Петр не сразу понял, о чем я. Подумал. Ответил, что станция называется «Шереметьевская», и даже добавил, что направление движения поездов мимо и вдоль платформы – Савеловское.

Мы зашли за удочками в сарай. До пруда оказалось 879 шагов. И еще полшага, но тогда можно замочить ноги. Рыба не клевала. Я подумал, что, наверное, мы удим ее в пустоте. Впрочем, возможно, я был не прав: погода стояла ветреная, и время около полудня – условия для клева никчемные.
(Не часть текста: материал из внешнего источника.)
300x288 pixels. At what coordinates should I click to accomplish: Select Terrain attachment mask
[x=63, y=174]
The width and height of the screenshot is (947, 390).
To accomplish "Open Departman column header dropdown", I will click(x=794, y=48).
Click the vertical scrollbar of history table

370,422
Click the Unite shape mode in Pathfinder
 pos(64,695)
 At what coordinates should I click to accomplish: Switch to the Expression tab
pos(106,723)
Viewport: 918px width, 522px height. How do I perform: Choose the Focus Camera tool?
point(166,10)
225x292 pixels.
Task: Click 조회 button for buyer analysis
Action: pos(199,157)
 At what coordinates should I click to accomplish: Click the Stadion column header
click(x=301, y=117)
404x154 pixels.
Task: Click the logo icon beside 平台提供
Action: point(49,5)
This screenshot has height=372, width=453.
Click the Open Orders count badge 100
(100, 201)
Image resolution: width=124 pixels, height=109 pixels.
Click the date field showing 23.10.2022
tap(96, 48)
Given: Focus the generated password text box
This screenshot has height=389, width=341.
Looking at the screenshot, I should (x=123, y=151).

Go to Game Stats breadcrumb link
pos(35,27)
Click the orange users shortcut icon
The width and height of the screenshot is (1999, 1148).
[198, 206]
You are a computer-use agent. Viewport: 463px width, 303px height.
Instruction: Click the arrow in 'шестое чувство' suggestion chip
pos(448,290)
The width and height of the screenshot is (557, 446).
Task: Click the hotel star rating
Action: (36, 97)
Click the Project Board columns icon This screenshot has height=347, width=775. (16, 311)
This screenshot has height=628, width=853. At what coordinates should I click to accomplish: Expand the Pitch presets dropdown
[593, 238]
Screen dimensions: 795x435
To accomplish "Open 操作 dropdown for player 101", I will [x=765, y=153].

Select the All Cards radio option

Во время рыбалки Петр расспросами о камне меня не донимал.

Наконец мы смотали удочки и отправились обедать.

На обед, увы, случилась рыба, и я, спросив чаю, стал записывать.

Сейчас, когда я пишу эти строчки, Ольга и Петр, почему-то заговорщицки переглядываясь, тщательно – Ольга даже высунула от старания язык – выбирают из рыбы рогатые кости. Я подумываю о том, чтобы спросить их, как называется поедаемая ими рыба. Я уже выпил полстакана чаю, и поэтому мне не по себе. Но все же я спрашиваю. Они отвечают, что рыба эта слывет карпом, что бродячих костей в ней – тьма ордынская, и что, кстати, золотая рыбка – это, по сути, замученный китайскими селекционерами карп, и что по-гречески рыба «ихтиос», и что отсюда – Ихтиандр, имя героя фильма «Человек-амфибия», снимавшегося в окрестностях крымского поселка Новый Свет, и что в этом самом поселке как раз и производится бутылочным методом знаменитое голицынское шампанское «Парадиз», бутылка коего – полусухого, десятилетней выдержки – сейчас и распивается ими за столом.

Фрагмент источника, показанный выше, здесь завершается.